- _Aim of the task_
Word for word, copy the entire listing.

- _Working data_
____________________
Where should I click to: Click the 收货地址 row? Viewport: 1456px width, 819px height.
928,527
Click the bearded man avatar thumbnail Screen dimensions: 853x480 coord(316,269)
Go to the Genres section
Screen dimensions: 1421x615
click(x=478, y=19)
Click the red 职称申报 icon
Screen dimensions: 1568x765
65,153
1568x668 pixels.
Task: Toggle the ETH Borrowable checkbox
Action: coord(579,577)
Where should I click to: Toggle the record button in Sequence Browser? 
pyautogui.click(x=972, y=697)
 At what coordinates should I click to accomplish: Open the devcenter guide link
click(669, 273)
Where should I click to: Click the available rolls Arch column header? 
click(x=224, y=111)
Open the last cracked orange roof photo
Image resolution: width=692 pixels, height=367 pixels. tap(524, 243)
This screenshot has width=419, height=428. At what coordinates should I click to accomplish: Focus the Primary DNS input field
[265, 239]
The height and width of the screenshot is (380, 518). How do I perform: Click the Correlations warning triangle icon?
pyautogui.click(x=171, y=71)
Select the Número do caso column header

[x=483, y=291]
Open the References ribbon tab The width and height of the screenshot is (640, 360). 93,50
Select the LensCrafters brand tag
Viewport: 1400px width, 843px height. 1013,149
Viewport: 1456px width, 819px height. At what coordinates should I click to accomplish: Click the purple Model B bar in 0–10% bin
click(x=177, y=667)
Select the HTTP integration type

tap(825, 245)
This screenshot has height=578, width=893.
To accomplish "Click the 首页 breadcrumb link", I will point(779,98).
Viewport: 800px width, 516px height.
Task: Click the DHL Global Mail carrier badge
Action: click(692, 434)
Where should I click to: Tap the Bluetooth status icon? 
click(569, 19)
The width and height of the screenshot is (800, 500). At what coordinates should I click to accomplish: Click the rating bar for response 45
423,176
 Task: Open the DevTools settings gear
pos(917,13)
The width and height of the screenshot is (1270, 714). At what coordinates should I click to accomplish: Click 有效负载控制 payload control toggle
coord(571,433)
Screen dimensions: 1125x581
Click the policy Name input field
____________________
- _Answer space_
Where should I click to: Click the 收货地址 row? Viewport: 1456px width, 819px height.
928,527
Click the bearded man avatar thumbnail Screen dimensions: 853x480 coord(316,269)
Go to the Genres section
Screen dimensions: 1421x615
click(x=478, y=19)
Click the red 职称申报 icon
Screen dimensions: 1568x765
65,153
1568x668 pixels.
Task: Toggle the ETH Borrowable checkbox
Action: coord(579,577)
Where should I click to: Toggle the record button in Sequence Browser? 
pyautogui.click(x=972, y=697)
 At what coordinates should I click to accomplish: Open the devcenter guide link
click(669, 273)
Where should I click to: Click the available rolls Arch column header? 
click(x=224, y=111)
Open the last cracked orange roof photo
Image resolution: width=692 pixels, height=367 pixels. tap(524, 243)
This screenshot has width=419, height=428. At what coordinates should I click to accomplish: Focus the Primary DNS input field
[265, 239]
The height and width of the screenshot is (380, 518). How do I perform: Click the Correlations warning triangle icon?
pyautogui.click(x=171, y=71)
Select the Número do caso column header

[x=483, y=291]
Open the References ribbon tab The width and height of the screenshot is (640, 360). 93,50
Select the LensCrafters brand tag
Viewport: 1400px width, 843px height. 1013,149
Viewport: 1456px width, 819px height. At what coordinates should I click to accomplish: Click the purple Model B bar in 0–10% bin
click(x=177, y=667)
Select the HTTP integration type

tap(825, 245)
This screenshot has height=578, width=893.
To accomplish "Click the 首页 breadcrumb link", I will point(779,98).
Viewport: 800px width, 516px height.
Task: Click the DHL Global Mail carrier badge
Action: click(692, 434)
Where should I click to: Tap the Bluetooth status icon? 
click(569, 19)
The width and height of the screenshot is (800, 500). At what coordinates should I click to accomplish: Click the rating bar for response 45
423,176
 Task: Open the DevTools settings gear
pos(917,13)
The width and height of the screenshot is (1270, 714). At what coordinates should I click to accomplish: Click 有效负载控制 payload control toggle
coord(571,433)
Screen dimensions: 1125x581
Click the policy Name input field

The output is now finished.